Referendum in Colombia, un esempio di democrazia

CARACAS – Un esempio di democrazia, di un Paese in cui le istituzioni funzionano ed è rispettata l’indipendenza dei poteri. In Colombia ha vinto il “No”. Il Paese era stato chiamato ad esprimersi sugli accordi di pace firmati dal Governo del presidente Juan Manuel Santos e le Farc, la storica formazione guerrigliera fondata nel 1964 da Pedro Antonio Marìn, meglio conosciuto col nome di Manuel Marulanda Vèlez o “Tirofijo”. Il 50,24 per cento dei votanti ha rispedito al mittente l’accordo mentre il 49,75 per cento si è espresso a favore del “Sì”. Dalla consulta popolare, quindi, è emerso un Paese spaccato il cui futuro politico ed economico pare incerto. Il “No”, infatti, rappresenta una sconfitta per il Governo del presidente Santos e il trionfo della destra radicale guidata da Alvaro Uribe Vèlez ma anche un duro colpo all’economia della nazione. L’accordo di pace avrebbe rafforzato il clima di fiducia nel Paese e convinto anche gli industriali e le multinazionali più intransigenti, a investire. Ora il futuro politico è incerto, probabilmente gli investitori tireranno i remi in barca e la strada verso la pacificazione del Paese è sempre più in salita. Come con la Gran Bretagna dopo il referendum sul “Brexit”, così la Colombia si è risvegliata, il giorno dopo il “No”, disorientata, confusa, in stato di “shock”.
Ma non è l’esito della consulta popolare quello che ci interessa analizzare in queste colonne, ma la maniera in cui si è svolto il Referendum prima, durante e dopo i risultati.
Una lezione di democrazia. Non siamo noi a dirlo, sono i fatti a dimostrarlo. La Colombia, nonostante sia un paese travagliato da una lunga guerra interna, ha mostrato domenica scorsa come le istituzioni riescano a funzionare e come si abbia un profondo rispetto per l’indipendenza dei poteri pubblici.
Il referendum per confermare l’accordo di pace tra le Farc e il governo è stato realizzato immediatamente dopo la firma dell’accordo, avvenuta ufficialmente il 26 settembre scorso, a seguito della fine del dialogo, avvenuto lo scorso 24 agosto.
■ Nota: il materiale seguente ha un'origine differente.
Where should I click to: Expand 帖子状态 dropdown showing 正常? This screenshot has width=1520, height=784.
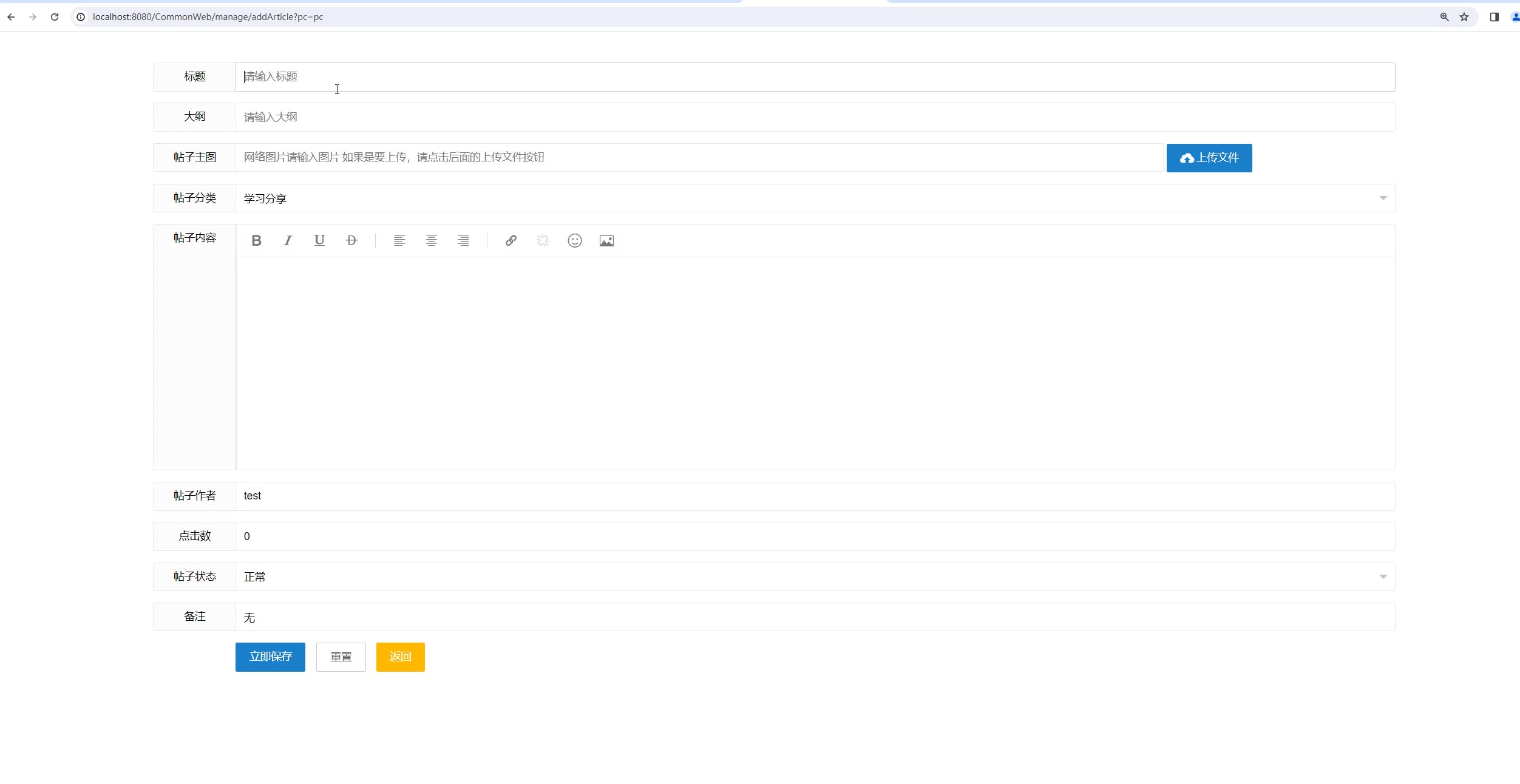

La consulta, quindi, è stata organizzata in pochissimo tempo, a dimostrazione di cosa si può fare quando esistono volontà e un organismo elettorale efficiente.
Nella campagna per il “No” e quella per il “Sì”, poi, sebbene i toni siano stati molto accesi, come accade spesso in una campagna elettorale, non sono mai state impiegate espressioni apertamente insultanti, tantomeno minacce, anche se il dibattito non sempre si è svolto nell’ambito delle idee.
Dopo la consulta popolare, poi, i colombiani non hanno dovuto attendere fino a notte inoltrata o, addirittura, il giorno seguente, per conoscere i risultati. Dopo appena due ore, forse poco più, l’organismo elettorale, dopo una serie di bollettini provvisori, in cui il “No” e il “Si” si sono alternati creando illusioni, ha reso noto l’esito della consulta popolare.

Nessuno ha avuto da ridire sui risultati, né il governo né chi sosteneva la scelta del “no”. Tutto, quindi, si è svolto come è costume radicato nelle democrazie mature.
In Venezuela, da mesi, il Tavolo dell’Unità cerca di superare i tanti ostacoli, criticati anche da autorevoli istituzioni internazionali e da numerosi governi democratici che seguono con interesse e preoccupazione le vicende venezuelane, posti dal Consiglio Nazionale Elettorale, per attivare un Referendum volto a destituire il Presidente giunto a metà del suo mandato, come previsto dalla Costituzione.
Il Tavolo dell’Unità continua a rincorrere il Referendum. E lo fa con l’unico strumento a sua disposizione: la presenza sempre più massiccia di venezuelani nelle manifestazioni di piazza che organizza. Qualunque scorciatoia per destituire il capo dello Stato sarebbe un crasso errore. La medicina sarebbe peggiore alla malattia.
Come sostiene Luis Vicente Leòn in una nota pubblicata dal portale “Prodavinci”, il Tavolo dell’Unità deve impegnarsi nella raccolta del 20 per cento delle firme, tracciare strategie per non fallire l’obiettivo a prescindere dalla corsa ad ostacoli imposta dall’organismo elettorale.
E’ probabile che non vi sia consulta popolare quest’anno, e forse neanche il prossimo, ma l’Opposizione avrebbe dimostrato agli occhi del mondo che esiste una maggioranza stanca delle politiche del governo e desiderosa di un cambio. E una minoranza che nega l’inevitabile. Il cammino è lungo e non certo facile. Ma si sapeva.